2000’li yılların başından itibaren internet kullanımının tüm dünyada çok hızlı bir şekilde artmaya başlaması, neredeyse her hanede internete erişim imkânının olmasını sağlamıştır. We are Social ve Hootsuit şirketlerinin 2019 yılında yayınladıkları araştırma raporlarına göre dünya nüfusunun %56’sı internet kullanıcısı, %45’i sosyal medya kullanıcısıdır.4 Türkiye’de de 2019 yılı TÜİK Verilerine göre hanelerin %88’inde internete erişim vardır.5 Nüfusun ise %63’ü sosyal medya kullanıcısıdır.Bu istatistikler incelendiğinde; dezenformasyonun her geçen gün farklı bir boyuta ulaşabileceğini anlamak zor değildir. Çünkü sanal bir ortamda milyonlarca kişi anonim-sahte hesaplarla sosyal medyada dolaşmakta denetimlere tabi olmadan her istediklerini paylaşabilmektedirler. Bunun için gerekli internete erişim imkânına sahip olmaktır. 20 yıl önce bilginin bu kadar hızlı paylaşılması-yayılması mümkün değilken, hâlihazırda her türlü bilgi anında milyonlara ulaşmaktadır.

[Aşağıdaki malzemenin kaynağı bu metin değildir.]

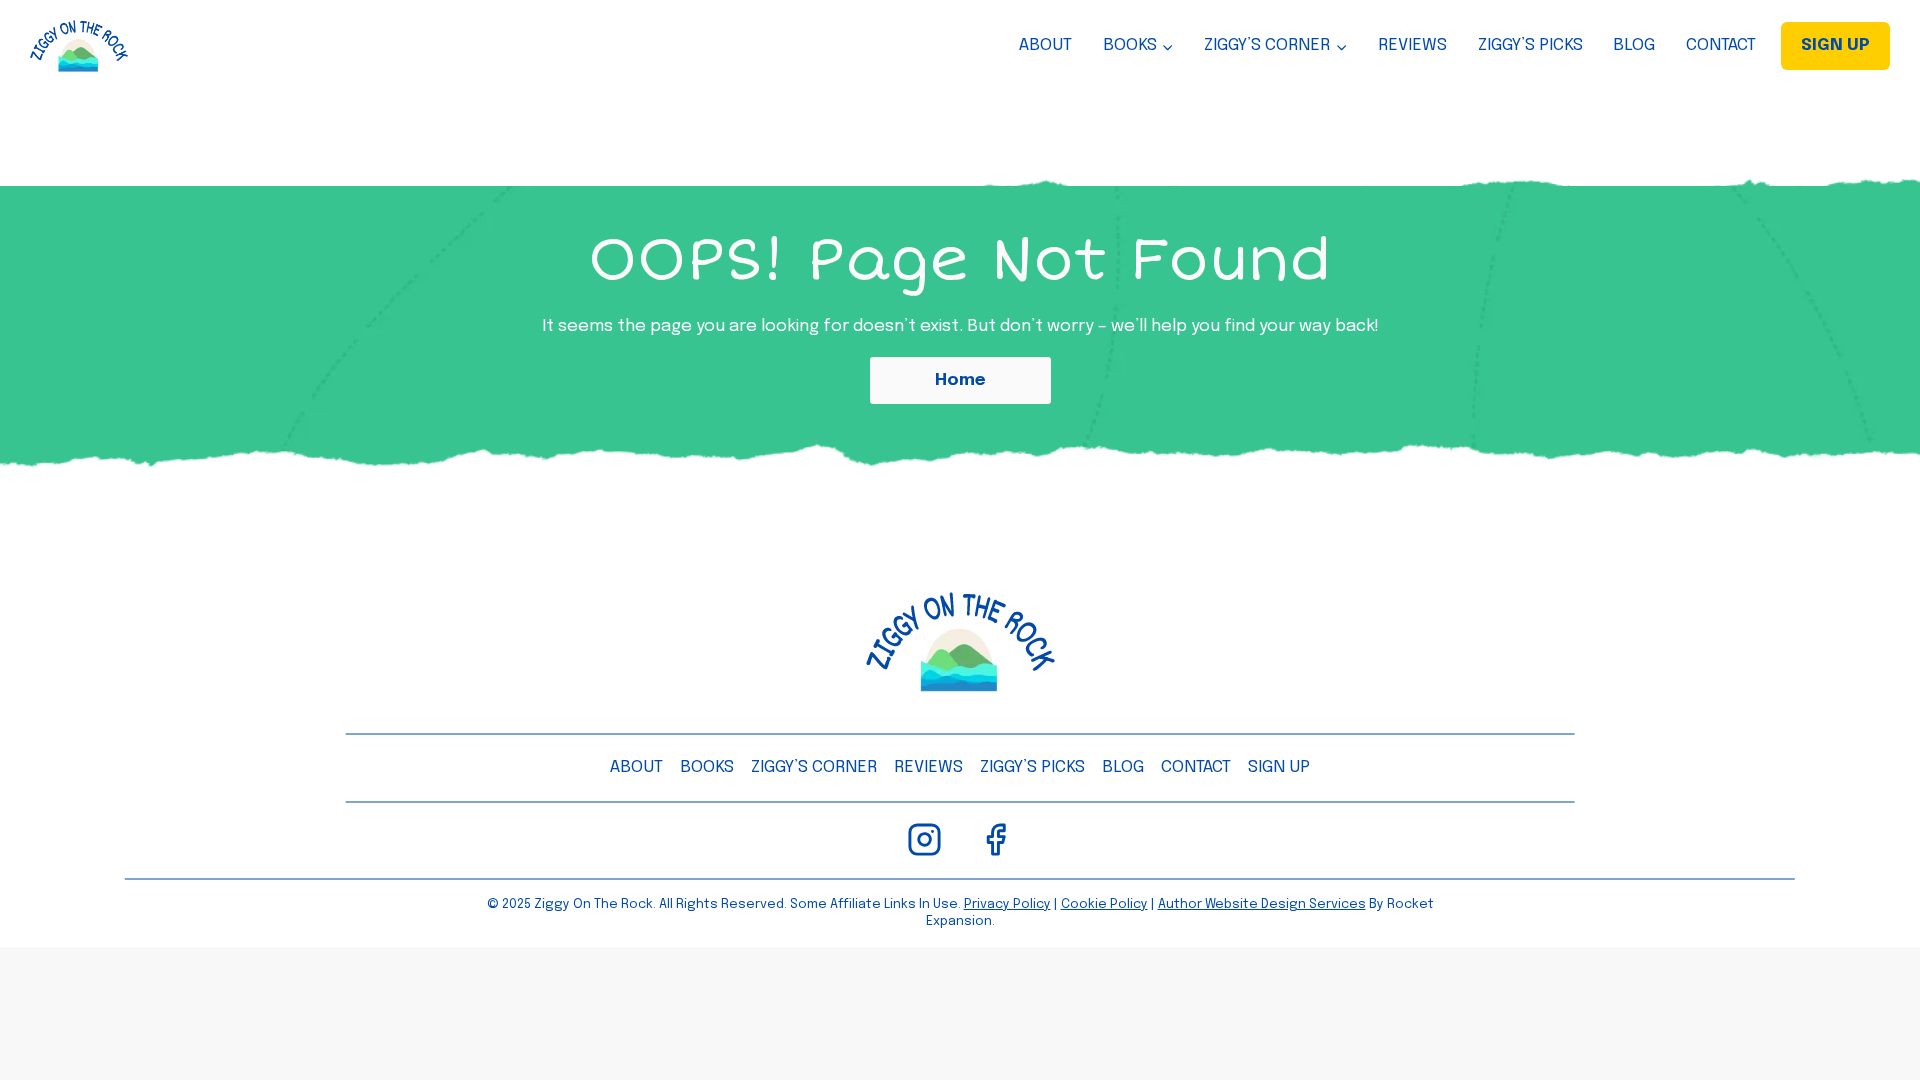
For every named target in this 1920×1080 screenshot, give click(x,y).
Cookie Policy (1104, 904)
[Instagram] (924, 839)
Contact (1721, 45)
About (1045, 45)
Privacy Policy (1007, 904)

Bazı web siteleri parodi, reklam veya sahte haber yapma ve yayma amacıyla kuruluyor. Sosyal medyada zaten “troll” olarak adlandırılan, art niyetli kişi ya da grupların bu işe kendilerini adadıkları biliniyor. Yani, sadece yalan haberler ve resimler üretmek ve sosyal paylaşım ağlarında insanları yanıltmak ve yönlendirmek amacıyla çalışan pek çok insan var(!). Tek başına bu bilgiye sahip olmak bile, "Neden internet ortamında her bilgiye inanmamalıyız?" sorusunu cevaplamaya yetiyor.